[RECORDS SHOWN — start]

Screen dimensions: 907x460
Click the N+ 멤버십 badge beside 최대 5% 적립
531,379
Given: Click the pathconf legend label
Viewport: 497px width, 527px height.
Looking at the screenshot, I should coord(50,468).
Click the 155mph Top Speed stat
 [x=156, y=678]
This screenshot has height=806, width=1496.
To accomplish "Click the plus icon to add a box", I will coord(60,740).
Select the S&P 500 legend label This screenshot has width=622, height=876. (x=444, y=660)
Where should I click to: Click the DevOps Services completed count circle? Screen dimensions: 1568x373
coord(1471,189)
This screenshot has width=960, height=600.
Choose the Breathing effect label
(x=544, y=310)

[RECORDS SHOWN — finish]
[RECORDS SHOWN — start]

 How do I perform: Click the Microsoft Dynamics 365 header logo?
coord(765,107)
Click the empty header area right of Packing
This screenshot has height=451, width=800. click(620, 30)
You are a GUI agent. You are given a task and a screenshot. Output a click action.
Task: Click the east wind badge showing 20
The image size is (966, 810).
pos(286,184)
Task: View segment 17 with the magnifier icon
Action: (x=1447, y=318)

[RECORDS SHOWN — finish]

**WHAT TO DO**
Scan the records above and count the lines that contain "legend". No text besides the count.

**ANSWER TO THIS EXERCISE**
2